A View From Afar: My Trip to Colombia
Goldin Institute Associate Srishtee Dear on her Recent Trip to Colombia to Attend the Foundation for Reconcilation Conference
Ten thousand feet in the sky, rocking back and forth in a cable car to our accent, we reached Monserrat, a tourist destination and holy site for Christians. Houses speckled the mass of incredible and incredibly populated land below us, sheltering approximately eight million people. With so many bodies, it is quite easy to dismiss the social implications of economic or political moves, easy to forget that with each body comes a story – a past, and a future.

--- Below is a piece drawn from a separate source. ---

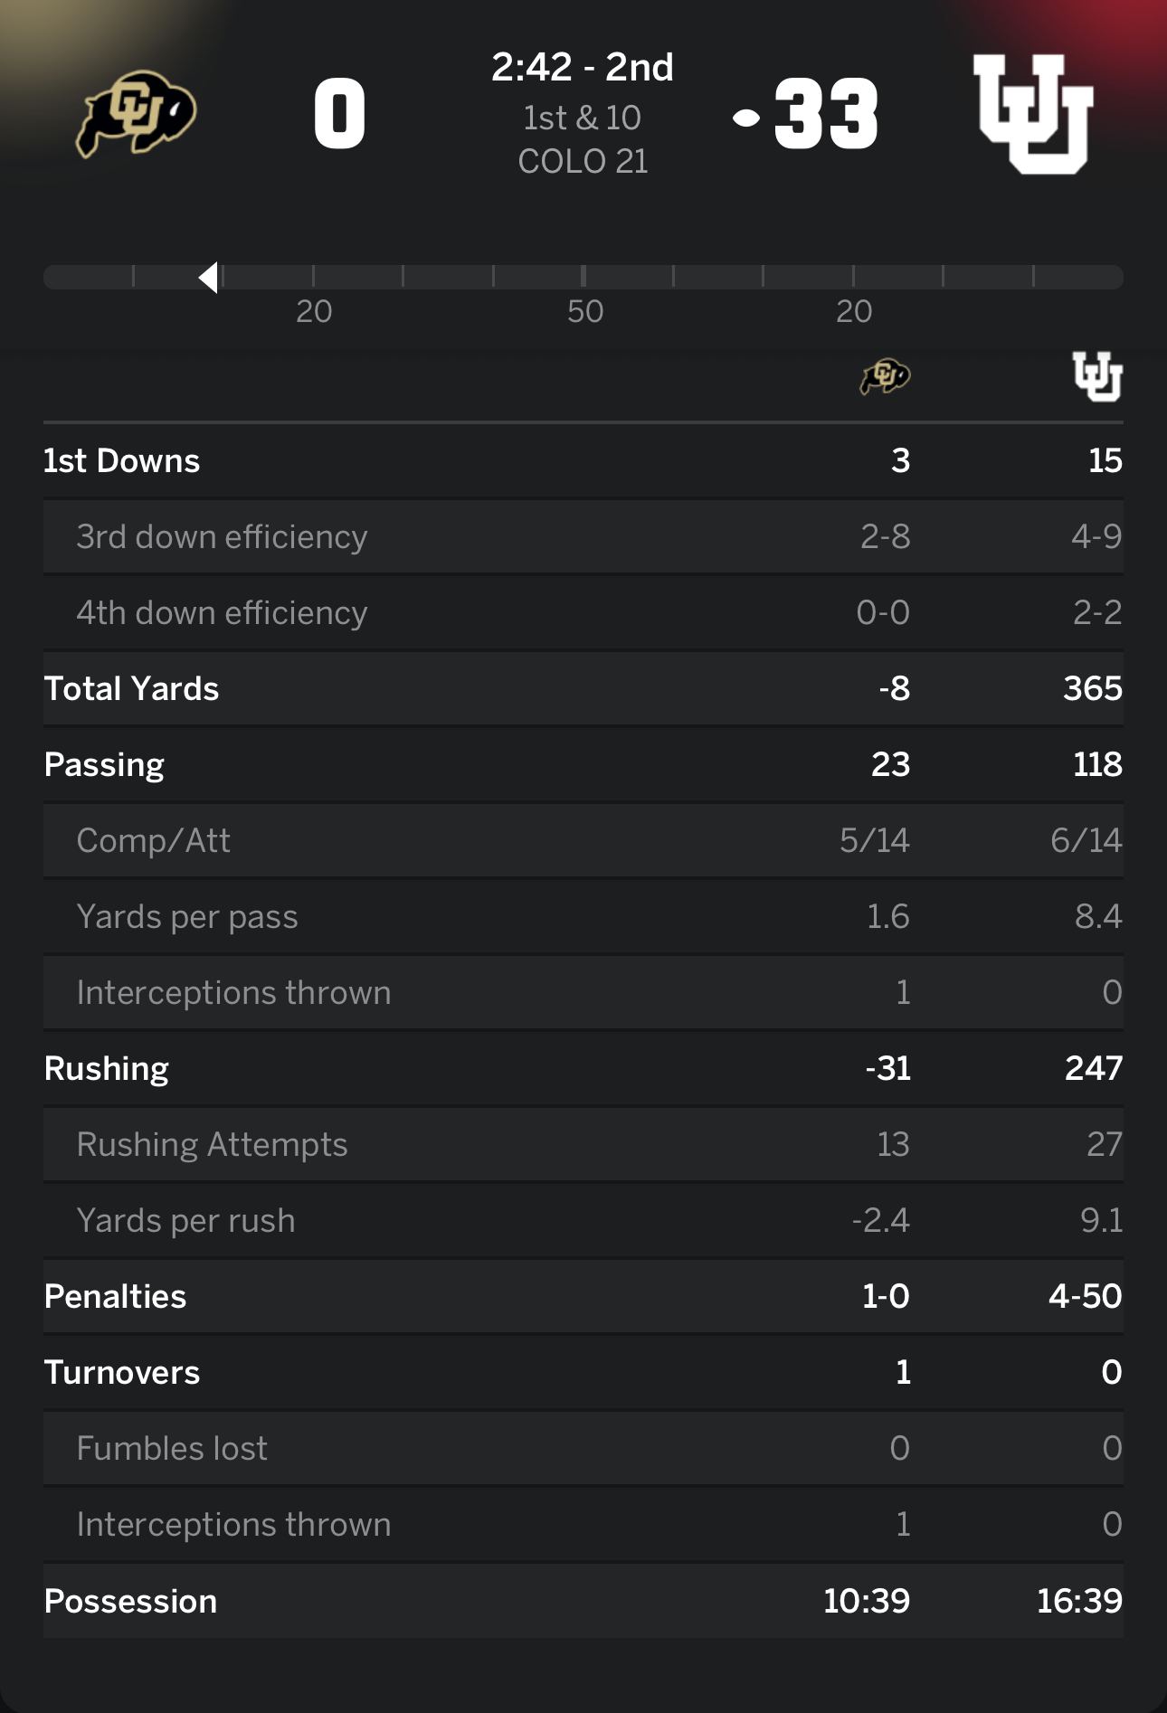Tap Utah's score of 33

coord(826,114)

I arrived to El Dorado International Airport with seven years of Spanish under my belt, which I quickly and laughably realized was the equivalent of a fourth grade level of fluency. Nevertheless, communication was never much of an issue during our stay. Father Leonel Narvaez, the founder for the Foundación para Pardón y Reconciliación, Lissette, our Global Associate and den mother, as well as all those in attendance of the ES.PERE conference, treated us with the utmost hospitability. Sixteen volunteers for La Foundación gathered together from South and North America for the same purpose– to improve the lives of their people through forgiveness and reconciliation.
[quote]With rebel groups such as FARC and ELN, as well as right-wing paramilitary forces, former child soldiers make up a decent percentage of the population, yet are quickly ostracized for their pasts. In it in these communities, where victims and perpetrators collide, that the ES.PERE model is needed most.[/quote]

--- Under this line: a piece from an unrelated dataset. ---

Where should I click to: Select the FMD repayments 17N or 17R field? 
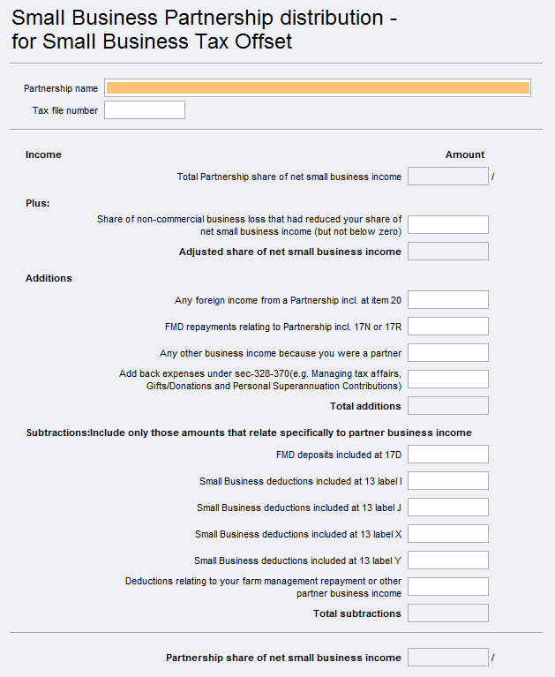pos(447,327)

In the U.S., social services are accessible for most people, as therapy and community meet-ups are a quick click and commute away. Yet, due to rampant instability in many South American countries, their citizens lack the basic foundation to trust institutions, as they have always had to fend for themselves. Sabas, a local hero amongst organizers at the Center for Reconciliation and a former child solider, said that the ES.PERE (Schools for Forgiveness and Reconciliation) programs aim to initially attract citizens by providing everyday trainings for them, such as “how to properly take a bath” and “music therapy” so they are more likely to return to learn about Forgiveness and Reconciliation, a concept foreign to many.

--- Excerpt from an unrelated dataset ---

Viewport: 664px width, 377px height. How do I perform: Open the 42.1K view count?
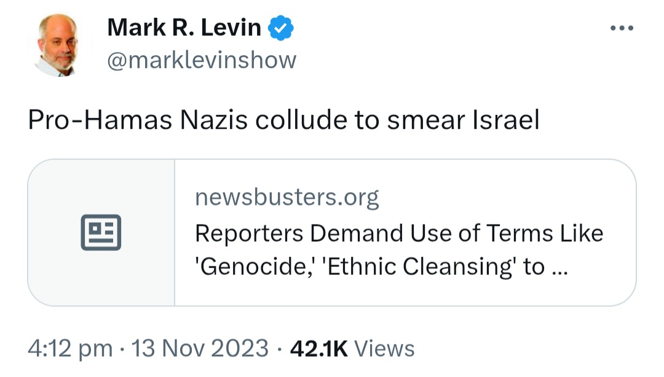tap(318, 349)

As I quickly came to realize throughout my trip, the Colombian people are some of the most heart-warming, inclusive, and diverse people I have had the pleasure to meet. Walking down the streets of La Candelaria, I felt like one of them. Their artistic brilliance and eagerness to help outsiders is one that often gets overlooked in the media portrayal of a ‘drug-crazed land’. These are people who have had to live and relive a violent past, and livelihoods filled with prioritizing survival amidst left and right wing battles for power. Hearing former combatants speak to the importance of humanizing and reintegrating an entire sect of citizens helped me understand how many people lack a community. It is through community building efforts that a population grows and stabilizes. Just as in Colombia with the ES.PERE program, and now steadily throughout South America and parts of Africa, it is imperative that the social services we often take for granted, are also given to those who could benefit most.